Арбат, режимная улица

22
18
20
22
24
26
28
30

И, наконец, на нижней полке – синие тома Сталина, тонкие в белой обложке массовые брошюры Политиздата с докладами Молотова, Маленкова, Кагановича для семинара партпросвещения. Серые эти брошюрки были проработаны, проштудированы, строки подчеркнуты красным и синим карандашом, и цитаты переписаны в конспекты.

Я взял томик Гамсуна – „Пан".

„Я сижу здесь, в горах, а море и воздух гудят…

Вы, люди, звери и птицы! Я поднимаю стакан за одинокую ночь в лесу, – в лесу!… За зеленую листву и за желтую листву!"

Ритм свободный, раскованный, зазвучал в моих ушах.

И я вспомнил свои горы.

Мертвая замерзшая Мугань с окаменевшими от арб колеями и окаменевшими следами ночью пробежавшего сагайдака – глубокими и легкими, и со следами верблюда, его вялого корабельного шага, следами, в которых замерз легкий, панцирный, сам по себе трескающийся, как фарфоровые блюдца, зеленый ледок; еле различимые следы зайца. А на горизонте – лиловые горы.

Старенький „Форд" на высоких колесах, с поднятым брезентовым верхом, с кипящим, как чайник, радиатором, пыхтя, плюясь дымом, как горный козел перепрыгивая с бугра на бугор, вылетел в закрытую с трех сторон горами долину и покатился по старинной, обсаженной шелковицами аллее, мимо селений с глинобитными домиками, мимо ореховых и абрикосовых рощ.

Жизнь, казалось, остановилась тут много веков или тысячелетий назад. Навстречу медленно двигались огромные, черные, сильные буйволы. Они шли с таким усилием, словно тащили за собой эти горы. Их погонял молодой парень, покрикивая: „Йиок, йиок!"

Увидев машину, он остановил волов, и они тяжело стояли, опустив головы, – могучие, черные, крутолобые, исподлобья глядя на нас, и пена падала с их пепельных губ.

В долине было сухо, солнечно, догорали алым огнем виноградники, лозы устало склонялись к земле, ручьем текли желтые сухие листья чинар, низко стлался дым костров.
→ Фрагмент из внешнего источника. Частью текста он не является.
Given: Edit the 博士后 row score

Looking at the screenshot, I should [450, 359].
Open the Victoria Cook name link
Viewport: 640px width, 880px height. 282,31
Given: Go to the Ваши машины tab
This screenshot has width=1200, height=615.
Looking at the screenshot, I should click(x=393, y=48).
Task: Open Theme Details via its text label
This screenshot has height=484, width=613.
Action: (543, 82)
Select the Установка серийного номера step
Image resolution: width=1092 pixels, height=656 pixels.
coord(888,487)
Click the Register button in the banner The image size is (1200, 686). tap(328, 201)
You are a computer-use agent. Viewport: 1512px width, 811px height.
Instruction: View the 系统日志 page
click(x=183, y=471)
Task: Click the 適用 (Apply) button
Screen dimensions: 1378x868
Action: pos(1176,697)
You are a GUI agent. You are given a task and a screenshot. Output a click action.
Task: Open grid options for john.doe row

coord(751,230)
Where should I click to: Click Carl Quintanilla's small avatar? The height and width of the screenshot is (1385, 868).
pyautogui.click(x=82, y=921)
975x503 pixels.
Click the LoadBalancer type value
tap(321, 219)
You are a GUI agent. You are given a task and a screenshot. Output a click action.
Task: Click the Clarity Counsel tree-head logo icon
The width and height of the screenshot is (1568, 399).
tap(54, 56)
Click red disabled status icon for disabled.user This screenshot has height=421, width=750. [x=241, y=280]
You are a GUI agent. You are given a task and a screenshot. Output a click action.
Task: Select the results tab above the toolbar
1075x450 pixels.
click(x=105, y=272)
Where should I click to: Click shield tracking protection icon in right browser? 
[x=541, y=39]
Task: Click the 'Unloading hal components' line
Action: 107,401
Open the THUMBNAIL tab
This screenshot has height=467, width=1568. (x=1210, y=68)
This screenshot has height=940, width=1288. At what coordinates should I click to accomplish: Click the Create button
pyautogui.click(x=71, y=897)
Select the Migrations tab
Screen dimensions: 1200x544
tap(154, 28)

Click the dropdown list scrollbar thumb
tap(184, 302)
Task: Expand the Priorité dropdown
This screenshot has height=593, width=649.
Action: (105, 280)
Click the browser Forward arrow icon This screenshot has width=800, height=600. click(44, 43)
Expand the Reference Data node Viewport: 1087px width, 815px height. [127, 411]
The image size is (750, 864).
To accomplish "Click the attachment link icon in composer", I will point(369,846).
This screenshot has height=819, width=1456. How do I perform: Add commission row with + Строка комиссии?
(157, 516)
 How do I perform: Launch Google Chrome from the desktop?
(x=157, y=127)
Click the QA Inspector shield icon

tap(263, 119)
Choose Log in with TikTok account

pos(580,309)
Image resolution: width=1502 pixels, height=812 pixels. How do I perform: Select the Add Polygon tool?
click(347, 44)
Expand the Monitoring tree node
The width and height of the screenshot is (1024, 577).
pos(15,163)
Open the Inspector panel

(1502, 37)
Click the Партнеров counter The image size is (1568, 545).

А в горах лес уже стоял темный, каменный. И чем выше, тем суровее становилась природа. Теперь мы видели только сухой, будто вырубленный из скалы карагач, а еще выше уже и леса не было, вокруг поднимались бурые вершины с красными жилами железняка, и заброшенные сакли горных селений, и за ними закатное солнце. Ни единого цветка, ни единой травинки не видно было на ребрах гор, застывших в своем железном одиночестве, в своей первобытной, первозданной дикости, под пустынным небом.

Одинокие удары молотка отдавались в горах пулеметным эхом, стучал и стучал молоток, откалывая тяжелые красно-бурые куски железной руды, которые я подбирал и прятал в рюкзак.

В далеком том городке, где растут маргаритки и настурции, я никогда не задумывался над тем, откуда берется железо.

А потом выпал первый снег, в белое покрасил горы. В этом холодном туманном рассвете, на фоне гор, серо проступали бедные сакли, из труб которых валил сладкий кизячный дым; блеяли овцы и скучно лаяли собаки, выходили старики и старухи, тащили горшки, корыта, выбегали дети и прыгали через ручей, пахло свежим, только испеченным хлебом и козьим молоком, на дороге мерещились туманные фигуры, слышался скрип дальней арбы. Как было непохоже и одновременно похоже всеми звуками, всеми запахами, всем тем человеческим, домашним, семейным это далекое чужое горное утро на то, которое я знал и любил там, в той земле, где нет никаких гор. Как стеснилось, сжалось сердце, и вспомнилась мать, родной дом, сестры.

В тишине и покое белого утра слышны были глухие удары со стороны гор. Старик прикладывал к глазам ладонь, всматриваясь вдаль, чтобы понять, что там происходит – будто конь святого Али тяжело скакал по горам.

Я прохожу мимо старика, он смотрит на меня внимательно и отчужденно.

– Доброе утро! – говорю я и кланяюсь. Старик не шевелится, он величественно молчит, разглядывая меня.

– Доброе утро, дед, – говорю я, думая, что он не расслышал меня.

– Сулейман! – кричит он. Из сакли выбегает тонкий, смуглый, кудрявый мальчик. – Сулейман! – он пальцем показывает на меня, и мальчик бойко по-русски спрашивает меня: – Что надо?

Вдали прогрохотал то ли гром, то ли взрыв.